The last several months have presented our family with significant changes. My mom retired after working for 60 of her 72 years on this earth. Her work was on her mind so much it used to wake her at 3 or 4am everyday. Since Fin was born I have talked to my mom every morning after daycare drop-off. I still talk to her most days, but sometimes when I call her now she doesn’t pick up. Because she’s sleeping in. She’s on her own time now, redefining her routine and her purpose.
After 12 years working in my company’s service ops division, driving to the same building everyday, I took a new job managing in IT. I felt like a kid going to a new school. I left a place where I knew most every face in the hallways to sitting in meetings where I knew no one and a precious few reached out to welcome me. I experienced all the anxieties you feel when you’re in new surroundings and meeting new people, AND I also had to learn a new language, IT-speak. I’ve never heard so many acronyms and numerical references crammed into conversations until I took this job. I can now say after just a couple of months, I’ve made some great new friends, I’ve proved to myself I can thrive in any situation (if I allow myself to be vulnerable), and I’m learning SO much from some wonderful and brilliant people. It’s exhausting and life-giving all at the same time. My relocation meant Fin had to endure a change too. We moved his daycare to a center closer to my new office as I traditionally handle all of the drop-offs (Jeff benefits from going back to bed every morning when we leave to help his body handle his treatment). For nearly three weeks Fin cried when I left him in his new classroom, he went on a hunger strike for several days, and he was just generally out of sorts. Now, he can’t wait to go ‘home’ every weekday to see his teachers and new friends.

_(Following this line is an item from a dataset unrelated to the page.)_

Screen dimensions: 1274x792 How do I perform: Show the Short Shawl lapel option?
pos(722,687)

And finally, Jeff started a new treatment. After 18 months of severe side effects (though he never complained) on Ceritinib, his second targeted therapy, he started Alectinib which was just recently approved by the FDA. Like the rest of the changes that were happening during this time, a treatment change brought on a whole host of uncertainties and anxiety. Did we make the right decision by going with this drug or would a clinical trial drug have set up us for longer term success (aka living)? Should we have pushed the limits with Ceritinib and tried to squeeze more time out of it? How’s he going to feel? Is it going to work? In November he started Alectinib and scans were scheduled for February. A reprieve of sorts going that many weeks (and through the holidays) without a scan looming. But it also meant some of those questions would remain unanswered until then.

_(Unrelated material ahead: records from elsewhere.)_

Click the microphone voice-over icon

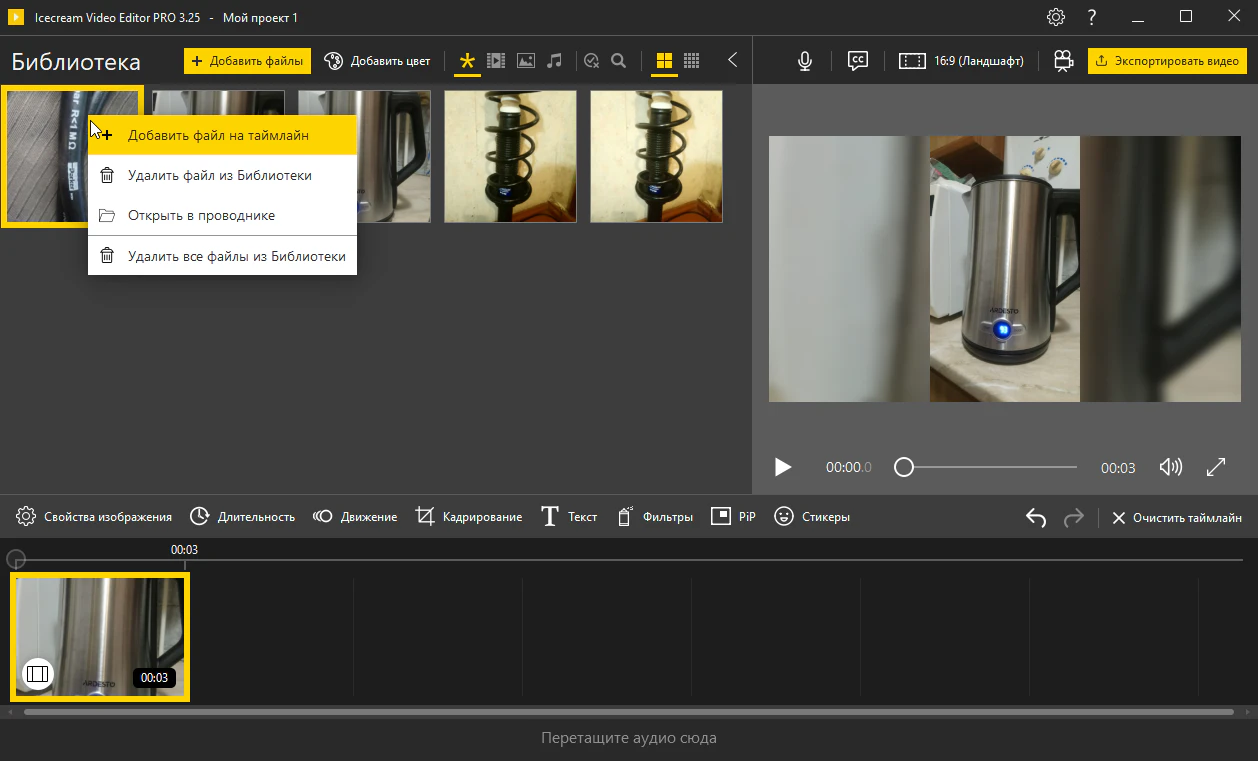[x=805, y=61]
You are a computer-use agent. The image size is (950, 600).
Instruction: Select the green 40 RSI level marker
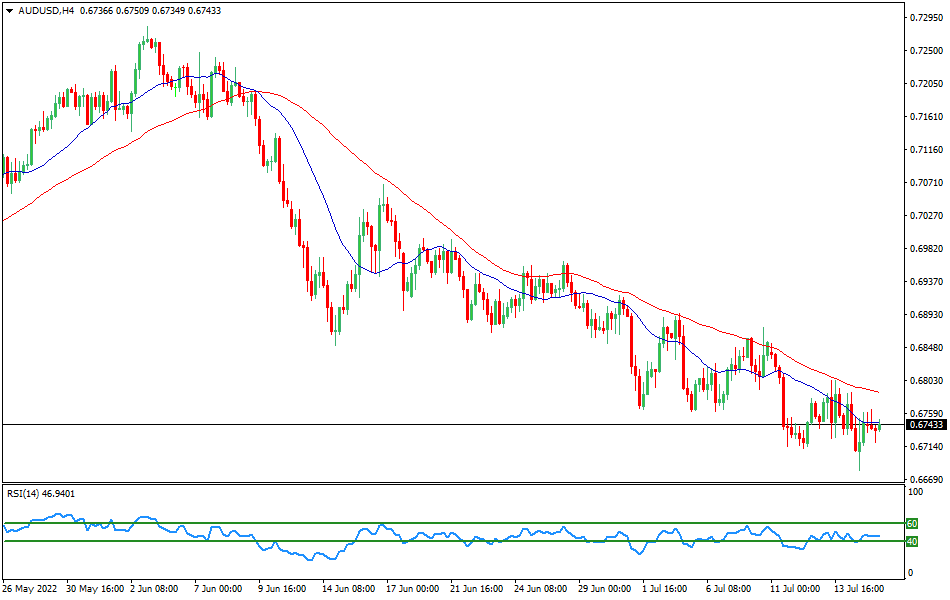click(912, 541)
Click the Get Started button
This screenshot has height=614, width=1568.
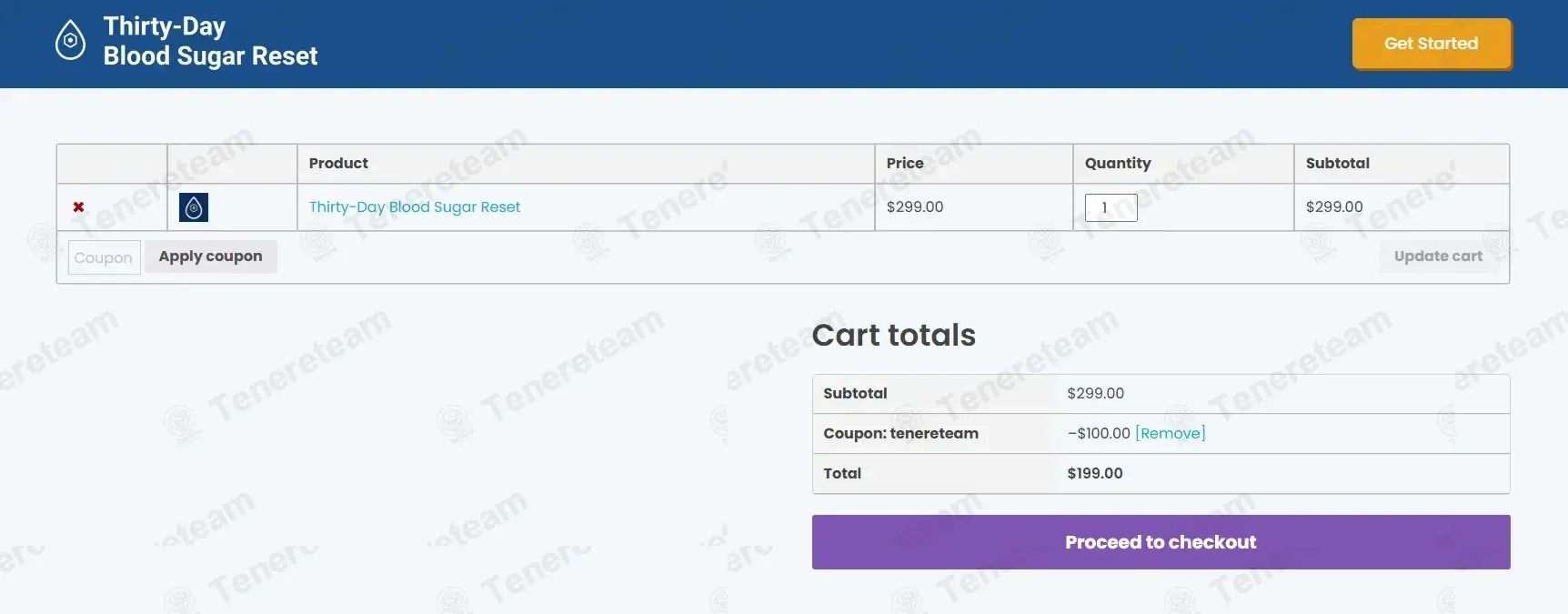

Then there was another change. I won’t belabor the issues and concerns at hand under our new administration (if you can call it that). There are many issues on the table that concern us all, and some that concern some of us more than others, at least at the present time.
Fast forward to last week. Countless executive orders, bans and embarrassing Twitter storms later, we got great news in our little world. Stable scans. But not just any stable scans. For three years we’ve compared one scan to the next looking for subtle or major changes in the cancer. But this time when we reviewed the results we also looked back at the original CT scan of the primary lung tumor. What remains from that original tumor, his oncologist believes, is scar tissue. And the lymph nodes that have been riddled with cancer are all greatly reduced or healthy compared to that first scan. The brain scan which at one point in time showed 17, yes that’s SEVENTEEN brain mets, now shows just a few, all of which the radiation oncologist proclaimed last week as dead. The liver is still healing, we are watching it closely. Though we are not out of the woods, we never knew if we would achieve such success with managing his disease, but we always had hope.
What we’ve learned these last three years is that action fuels hope. We have acted as our own advocates in the treatment process. And we have advocated for the greater cause participating in numerous lung cancer awareness efforts. We have prayed and trusted our faith to carry us through times of despair. We have humbly accepted gift from friends, family and strangers. We’ve been blessed with support of all kinds; meals, house cleanings, yard maintenance, prayer services at church and in our home, monetary gifts, gifts of time, and so much more. Without being open to any or all of this, without taking actions, simple actions (simple on the outside, sometimes pride-crushing on the inside) like saying “yes, I’ll accept your offer to help us,” I don’t believe we’d be where we are in this journey.
Whatever your change or your challenge today, know that there is always hope if you’re wiling to do something. If your only action today is simply being open to the idea of hope, that’s something. Much love and much hope. xo.
And in the end, even if a scar remains it means you survived.